How one man could have taken over any business on Facebook

The flaws in Facebook’s social network just keep coming. The latest one, luckily discovered and reported by a white hat researcher, enabled anyone on Facebook to make themselves (or anyone else) an administrator for any Facebook business account.

Facebook’s business accounts are designed to let the likes of businesses, charities and publications manage their presence on the social network. Admins can handle advertising, message followers, post updates on Facebook pages, and add and remove other people entitled to manage the business account.

Security researcher Philippe Harewood says on his blog that he discovered a way to import administrators to a business account via a call to the social network’s website that didn’t have any access control set on it. This made it possible to add anyone as an administrator to any business account, he claimed.

The attack could be executed by making a simple HTTP post to Facebook’s site that included the ID of the targeted business, the ID of the attacker’s account, and a session ID. In a demo video on the blog, he shows himself making an HTTP post to Facebook and then showing the new admin added in the Facebook Business Manager.

He said:

This could have let an attacker without an existing role, take over any business account and gain access to various business assets (Facebook pages, Ad accounts, applications, Instagram accounts) connected to the business.

Harewood says that he reported the vulnerability to Facebook on 9 October, and the company began investigating on the same day. It fixed it within six working days and then awarded him a $27,500 bounty.

He is one of 139 people that Facebook thanked on its bug bounty appreciation page for this year. Last year, the average reward per submission increased to almost $1,900, the company said, and it paid out a total of over $880,000 to researchers, bringing its total paid out to over $6.3 million.

Harewood isn’t the only researcher to have discovered a yawning hole in Facebook’s defences that could have allowed a single attacker to affect many of its records:

Delete any page. In 2016, Naked Security reported on a $16,000 bug bounty paid to a researcher who discovered how to delete any Facebook page. That attack allowed anyone to add any Facebook page to their Facebook Business Manager account with management rights, and then do whatever they wanted to with it, including changing its content or deleting it altogether. That researcher got paid a healthy $16,000 for discovering the flaw.

Delete any image. Last November, a researcher scooped a $10,000 bounty from Facebook after finding a way to exploit insecure direct object references, which allows a user to change the ID of an object they owned to reference someone else’s object and then manipulate it without authorization. In that case, the bug would have allowed him to delete any image in Facebook’s database.

Delete any video. Earlier that year, another researcher worked out how to delete any video on the social network without permission. That bug involved posting a video to a public event and then replacing that video’s ID in an HTTP post with the ID of the video that the attacker wanted to delete. Facebook would replace the video in the event post with the targeted one, which the attacker could then erase. That discovery also netted a $10,000 reward.

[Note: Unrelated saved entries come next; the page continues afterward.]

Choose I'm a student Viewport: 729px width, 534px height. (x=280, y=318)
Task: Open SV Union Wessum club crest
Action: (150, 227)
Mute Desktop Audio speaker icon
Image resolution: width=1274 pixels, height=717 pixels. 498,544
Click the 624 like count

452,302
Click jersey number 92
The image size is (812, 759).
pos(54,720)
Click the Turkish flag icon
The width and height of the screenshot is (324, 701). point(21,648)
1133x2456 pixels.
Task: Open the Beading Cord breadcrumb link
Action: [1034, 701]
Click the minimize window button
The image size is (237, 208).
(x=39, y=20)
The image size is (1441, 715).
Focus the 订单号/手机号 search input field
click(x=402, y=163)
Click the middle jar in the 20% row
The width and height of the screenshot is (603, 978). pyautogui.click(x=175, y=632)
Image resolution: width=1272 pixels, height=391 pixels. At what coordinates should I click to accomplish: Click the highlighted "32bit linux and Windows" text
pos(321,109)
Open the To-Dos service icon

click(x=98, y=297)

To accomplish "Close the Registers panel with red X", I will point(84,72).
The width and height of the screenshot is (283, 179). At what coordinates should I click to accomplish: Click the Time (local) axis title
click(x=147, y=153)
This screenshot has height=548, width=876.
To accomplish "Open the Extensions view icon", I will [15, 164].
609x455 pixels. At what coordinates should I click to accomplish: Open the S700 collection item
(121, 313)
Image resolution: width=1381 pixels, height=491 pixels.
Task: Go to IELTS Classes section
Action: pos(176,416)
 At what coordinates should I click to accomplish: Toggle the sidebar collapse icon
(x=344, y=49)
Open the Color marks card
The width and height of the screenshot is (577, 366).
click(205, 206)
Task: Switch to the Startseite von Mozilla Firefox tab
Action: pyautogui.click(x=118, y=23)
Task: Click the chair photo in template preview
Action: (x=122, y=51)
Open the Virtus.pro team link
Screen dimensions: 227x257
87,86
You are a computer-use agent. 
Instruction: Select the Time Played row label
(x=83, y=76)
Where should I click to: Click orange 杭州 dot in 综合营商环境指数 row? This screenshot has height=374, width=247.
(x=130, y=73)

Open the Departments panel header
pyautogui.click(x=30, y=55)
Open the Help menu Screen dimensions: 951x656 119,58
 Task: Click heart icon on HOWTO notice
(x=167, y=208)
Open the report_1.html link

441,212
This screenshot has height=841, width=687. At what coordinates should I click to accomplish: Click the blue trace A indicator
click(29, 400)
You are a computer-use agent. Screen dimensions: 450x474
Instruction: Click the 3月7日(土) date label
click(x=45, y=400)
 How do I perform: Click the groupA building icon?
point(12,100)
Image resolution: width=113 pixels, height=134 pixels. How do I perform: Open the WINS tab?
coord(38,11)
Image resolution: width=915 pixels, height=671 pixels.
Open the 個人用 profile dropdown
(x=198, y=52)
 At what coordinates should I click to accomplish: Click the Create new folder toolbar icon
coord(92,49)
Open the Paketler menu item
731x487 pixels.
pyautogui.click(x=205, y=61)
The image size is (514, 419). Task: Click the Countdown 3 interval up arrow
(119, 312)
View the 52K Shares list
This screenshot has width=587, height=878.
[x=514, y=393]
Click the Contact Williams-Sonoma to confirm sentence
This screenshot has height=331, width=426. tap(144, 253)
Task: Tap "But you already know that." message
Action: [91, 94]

All of those were found by bug bounty hunters looking to do the right thing. The one that got away was the recently discovered flaw in Facebook’s “View As” feature that was exploited by hackers to the tune of about 50 million compromised accounts. Whoever discovered that flaw decided to use the bug themselves rather than tell the social network about it.

To stop those system-wide attacks, Facebook has to be lucky every time. Black hats just have to be lucky once, by discovering a systemically exploitable problem before a white hat does. Given how much sensitive personal information is on the social network, that’s a worrying thought.